To be sure, budget costs of the medical entitlements have skyrocketed. But that is because our underlying health-delivery system is ridden with inflationary growth. Perhaps Hillary will fix this huge, systemic economic problem. But until that silver bullet is discovered, there is no way to save meaningful budget dollars in these programs except to impose higher participation costs on middle- and upper-income beneficiaries - a move for which the GOP has absolutely no stomach.

Likewise, the "safety net" for the poor and price and credit supports for rural America cost the same in real terms - about $100 billion - as they did in January, 1981. That is because Republicans and Democrats have gone to the well year-after-year only to add nickels, subtract pennies, and, in effect, validate over and over the same "appropriate" level of spending.

On the vast expanse of the domestic budget, then, "overspending" is anabsolute myth.
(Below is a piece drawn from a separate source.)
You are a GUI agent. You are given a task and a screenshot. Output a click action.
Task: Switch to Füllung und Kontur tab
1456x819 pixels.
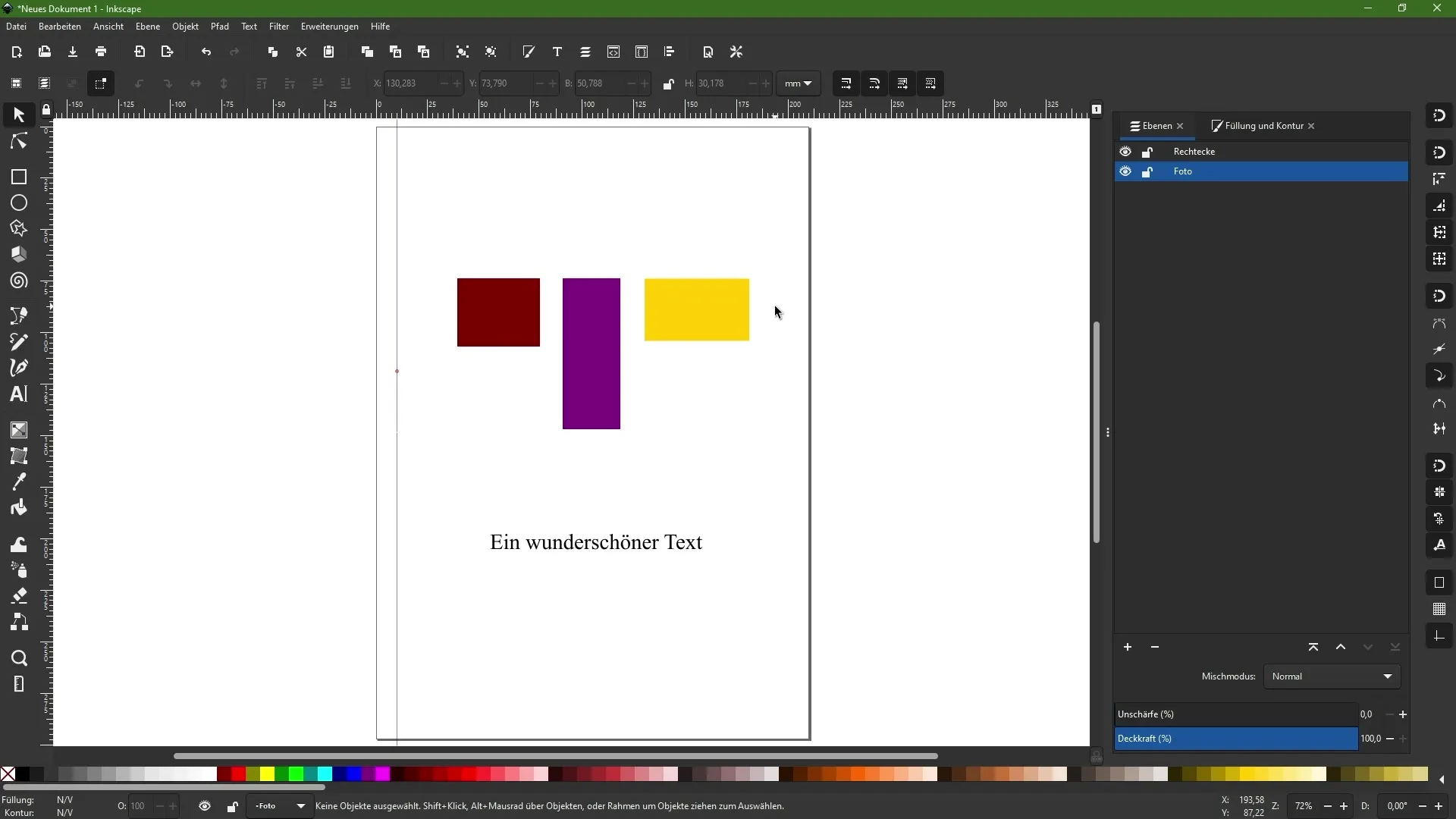click(x=1263, y=126)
Our post-1981 mega-deficits are not attributable to it, and the GOP has neither a coherent program nor the political courage to attack anything but the most microscopic spending marginalia.

It is unfortunate that, having summoned the courage to face the tax issue squarely, President Clinton has clouded the debate with an excess of bashing-the-wealthy and an utterly unnecessary grab-bag of new tax-and-spend giveaways.

But that in no way lets the Republicans off the hook. They led the Congress into a giant fiscal mistake 12 years ago, and they now have the responsibility to work with a President who is at least brave enough to attempt to correct it.